Josh’s Notes
# Discussion of Teaching Data Science
## ways to get started
- ID a problem/thing you want to do
- learn a bit about possible functionality
- read a resource like r4ds
- work on a particular problem
- start with a narrow resource, like a chapter or a blog post
- solicit feedback
- find out what area/aspect of data science is most interesting to you, e.g. sports
- twitter (#rstats!) can be a great way to pick up on the conversation/follow people who do data science
- select a topic that can sustain motivation/interest early on
- building some understanding about where/what data is
- what is someone's vision/goals for becoming more data savvy
- what are ways you're using analytics in your life?
- fitbit! (wearables/fitness trackers)
- social media analytics?
- tracking personal expenses?
- following sports?
- ...?
- send examples that are similar in purpose/contents/context to what someone is hoping to do
## pedagogical principles embedded in book
- walkthroughs helpful for intermediate R user
- Could pauses/chances for readers to engage in active thinking/application, instead of spoon feeding the next step be created?
- could the bookdown for dsieur-bookclub be a place such walkthroughs could "live"?
- education is different/particular
- seeing similar data to data that one encounters in one's work has some benefits (relative to e.g. business data)
- the topics are applicable to education
- something that could be mentioned - data stored in forms other than CSVs/flat text files
- databases/AWS - through dplyr/dbplyr
- RStudio connections tab (aside, I [Josh] could never get this to work, but was able to use dbplyr fine)

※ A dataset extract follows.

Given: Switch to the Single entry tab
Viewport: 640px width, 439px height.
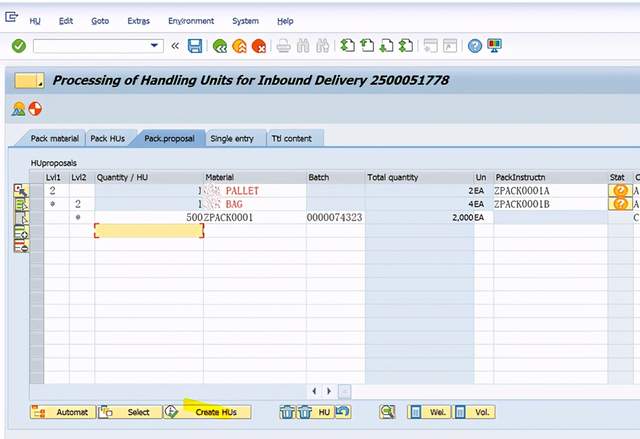Looking at the screenshot, I should point(231,139).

- so many things that we don't come back to in the text; there are so many features that RStudio is currently working on
- for beginning R users
- for continuity / expansion of the topic throughout the book
- walkthroughs focus on accessing, preparing, creating products from analyses
- what about the human aspects of data science?
## teaching strategies
- teaching PhD students who have mostly used SPSS, being very contextualized/focusing on a relevant data set can help
- visualization is a great place to start
- __instead of__ arguing for how access and R (or python or SPSS, etc.) are different, focus on showing how one can do things that one could do in other statistical software
- make the transition less abrupt
- learn something, step away, and then forget! It would be good to have a systematic way to revisit concepts, like through flashcards - spaced practice, memory, other strategies; easy to let things to too long
## resources
- **meta-analysis** or review of when to do what
- what strategies are better for teaching what coding/DS concepts and skills?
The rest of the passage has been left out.